### THE PROBLEM
From the patch review thread below, reproduce word for word the passage that begins with the words "I thought the" and ends with "same O(n^2) cost.".

Hm, I think you mentioned that we want to be careful with vmf.orig_pte.
Ryan Roberts March 26, 2024, 4:39 p.m. UTC | #2
On 26/03/2024 16:27, David Hildenbrand wrote:
> On 15.02.24 13:17, Ryan Roberts wrote:
>> With the introduction of contpte mapping support for arm64, that
>> architecture's implementation of ptep_get_lockless() has become very
>> complex due to the need to gather access and dirty bits from across all
>> of the ptes in the contpte block. This requires careful implementation
>> to ensure the returned value is consistent (because its not possible to
>> read all ptes atomically), but even in the common case when there is no
>> racing modification, we have to read all ptes, which gives an ~O(n^2)
>> cost if the core-mm is iterating over a range, and performing a
>> ptep_get_lockless() on each pte.
>>
>> Solve this by introducing ptep_get_lockless_norecency(), which does not
>> make any guarantees about access and dirty bits. Therefore it can simply
>> read the single target pte.
>>
>> At the same time, convert all call sites that previously used
>> ptep_get_lockless() but don't care about access and dirty state.
>>
> 
> I'd probably split that part off.

I thought the general guidance was to introduce new APIs in same patch they are
first used in? If I split this off, I'll have one patch for a new (unused) API,
then another for the first users.

> 
>> We may want to do something similar for ptep_get() (i.e.
>> ptep_get_norecency()) in future; it doesn't suffer from the consistency
>> problem because the PTL serializes it with any modifications, but does
>> suffer the same O(n^2) cost.
>>
>> Signed-off-by: Ryan Roberts <ryan.roberts@arm.com>
>> ---
>>   include/linux/pgtable.h | 37 ++++++++++++++++++++++++++++++++++---
>>   kernel/events/core.c    |  2 +-
>>   mm/hugetlb.c            |  2 +-
>>   mm/khugepaged.c         |  2 +-
>>   mm/memory.c             |  2 +-
>>   mm/swap_state.c         |  2 +-
>>   mm/swapfile.c           |  2 +-
>>   7 files changed, 40 insertions(+), 9 deletions(-)

### GIVEN INFORMATION

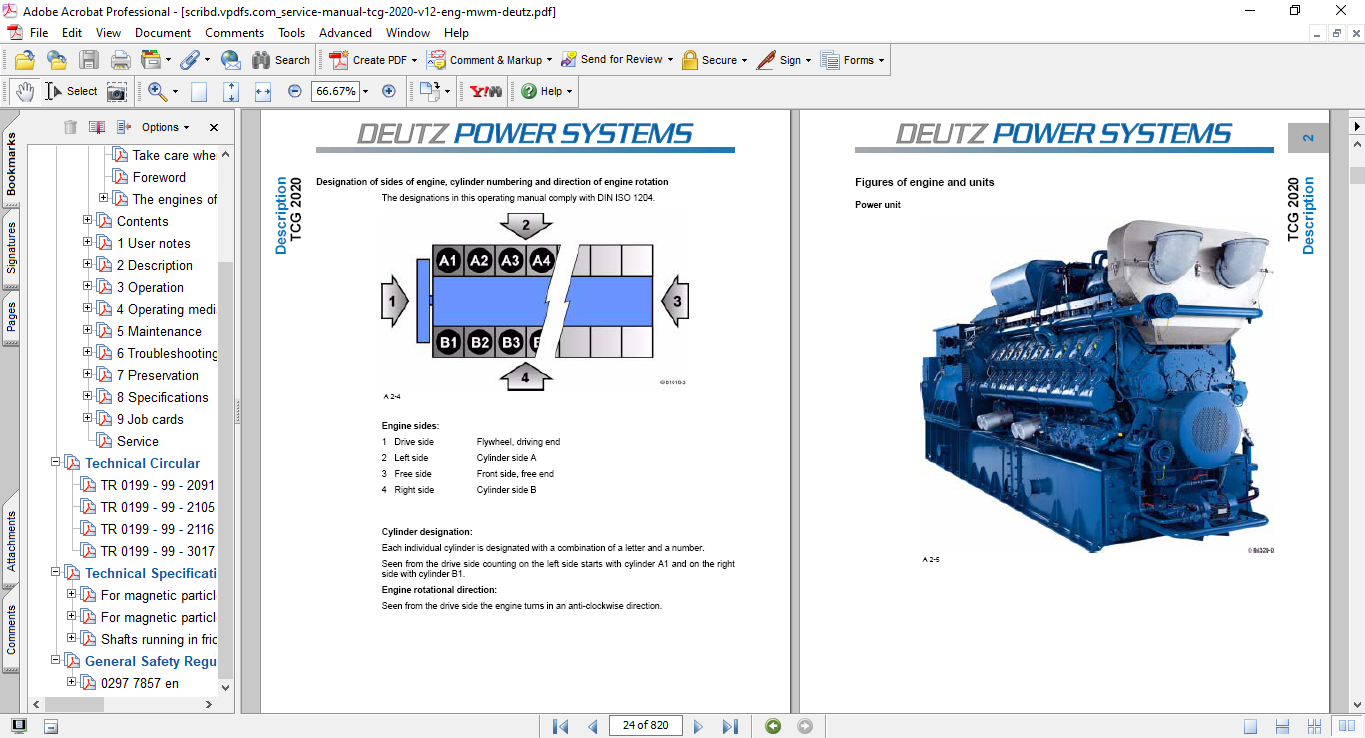1365x738 pixels.
Task: Click the Search binoculars icon
Action: click(260, 60)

### RESULT
I thought the general guidance was to introduce new APIs in same patch they are
first used in? If I split this off, I'll have one patch for a new (unused) API,
then another for the first users.

> 
>> We may want to do something similar for ptep_get() (i.e.
>> ptep_get_norecency()) in future; it doesn't suffer from the consistency
>> problem because the PTL serializes it with any modifications, but does
>> suffer the same O(n^2) cost.